“Judy Gerowitz hereby divests herself of all names imposed upon her through male social dominance and freely chooses her own name JUDY CHICAGO,” proclaimed the woman born Judith Sylvia Cohen on July 20, 1939 at Michael Reese Hospital. As Gail Levin tells us in her new book Becoming Judy Chicago: A Biography of the Artist: “She chose the name Chicago [in 1970] because friends tended to identify her as ‘Judy from Chicago’.” (“I’m a nice Jewish girl from Chicago… I couldn’t avoid it. I had a very distinct Chicago accent.”)
Many of us can remember trekking down to the then raw South Loop when The Dinner Party was on display at the Franklin Building (from September 1981 through January 1982). According to Jean Hunt, one of the local coordinators, over seventy thousand people came to see it, making ours one of the most successful showings in the country. “We even made money,” says Hunt. “It was a real testament to the strength of Chicago’s woman’s movement.” The Dinner Party, now part of the permanent collection at the Brooklyn Museum of Art, made Judy Chicago a force to be reckoned with ever after.
Levin, a professor of Art History, American Studies, and Women Studies at Baruch College and the Graduate Center of CUNY, will read from her new book on Sunday April 15 at Spertus Institute of Jewish Studies. Becoming Judy Chicago is Levin’s seventeenth book as principal author, editor, and/or contributor. Her articles have appeared in numerous professional journals (including the Journal of Modern Jewish Studies and the Woman’s Art Journal) as well as mainstream publications like The New York Times, London Review of Books, Los Angeles Times, and Smithsonian Magazine.

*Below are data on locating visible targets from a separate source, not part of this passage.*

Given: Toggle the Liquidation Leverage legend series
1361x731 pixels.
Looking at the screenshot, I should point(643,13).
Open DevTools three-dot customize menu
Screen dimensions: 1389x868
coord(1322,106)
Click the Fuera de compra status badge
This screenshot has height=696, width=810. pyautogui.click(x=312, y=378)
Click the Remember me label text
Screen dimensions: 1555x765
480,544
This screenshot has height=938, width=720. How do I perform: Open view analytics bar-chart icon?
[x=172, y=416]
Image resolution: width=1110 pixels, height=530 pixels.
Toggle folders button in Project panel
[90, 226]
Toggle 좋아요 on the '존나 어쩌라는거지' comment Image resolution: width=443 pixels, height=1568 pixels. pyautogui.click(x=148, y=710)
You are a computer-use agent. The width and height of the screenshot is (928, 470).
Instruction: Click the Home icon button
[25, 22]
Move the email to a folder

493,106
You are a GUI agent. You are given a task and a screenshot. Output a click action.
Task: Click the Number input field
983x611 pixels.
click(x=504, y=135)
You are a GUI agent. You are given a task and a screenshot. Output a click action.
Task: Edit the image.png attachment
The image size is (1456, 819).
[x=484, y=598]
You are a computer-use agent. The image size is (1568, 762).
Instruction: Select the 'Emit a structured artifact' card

To make a reservation, visit:
ALSO COMING SOON
Chicago’s Callisto Ensemble, founded in 2003, is making the work of Israeli composer Shulamit Ran a primary element of this year’s program schedule. According to founding member Stefan Hersh: “Shulamit’s music is ferociously intellectual in the best sense. It’s extremely well-conceived, well thought-out. Shulamit has developed her own language and her own tonality. It’s very earthy and sensual music, and demands technical capacity at the edge of what I know how to do.”
Since Ran teaches at the University of Chicago (where she is the William H. Colvin Professor in Music), she has been available as a resource during rehearsals. “For us, the experience of working with a living composer, and especially someone who’s as intelligent and articulate as Shulamit is, really informs what happens when we go back and work on old music,” says Hersh. “The experience of seeing how composers react when we play their music for them and when they have their suggestions and adaptations based on what we do, it really elasticizes our sensibilities about old music.”
In addition to Hersh, who plays the violin, the members of the Callisto Ensemble include violinist Robert Waters, violist Roger Chase, and cellist Julian Hersh. Their first April concert is scheduled for Monday, April 23, at the Chicago Music Institute in Evanston. The next night, Tuesday, April 24, they will repeat the program at the Merit School of Music in Chicago’s West Loop neighborhood.
To purchase tickets, visit:
http://www.callistoensemble.com
To learn more about Shulamit Ran, visit:
http://experts.uchicago.edu/experts.php?id=125
Callisto will perform Shulamit Ran’s “Fantasy Variations for Solo Cello” on WFMT radio on the evening of April 9, and they are also planning a program of Jewish music to be performed at North Shore Congregation Israel in Glencoe on Sunday May 6.
Chicago Palestine Film Festival
Gene Siskel Film Center is collaborating with organizers of the Chicago Palestine Film Festival to present a series of films from April 14 through April 26. I haven’t seen any of these films yet, but I will try to go to as many as possible and report back to you next month. For program information consult the GSFC website:
http://www.siskelfilmcenter.org
CURTAIN CALL
Anatevka bloomed anew last month in Munster, Indiana, during a delightful five-week run at the Theatre at the Center. Once back home in Chicago, I called director Bill Pullinsi to follow-up on some of the details. I told Bill that, as a Fiddler on the Roof aficionado, I was delighted to see that he’d kept Yente’s number “The Rumor” in Act Two even though many productions eliminate it (as did the film version). “’The Rumor’ is a cute number that lightens things up a little bit,” Pullinsi agreed. “I’ve done Fiddler six times and I’ve never done the show without ‘The Rumor.’ The audience always likes it.”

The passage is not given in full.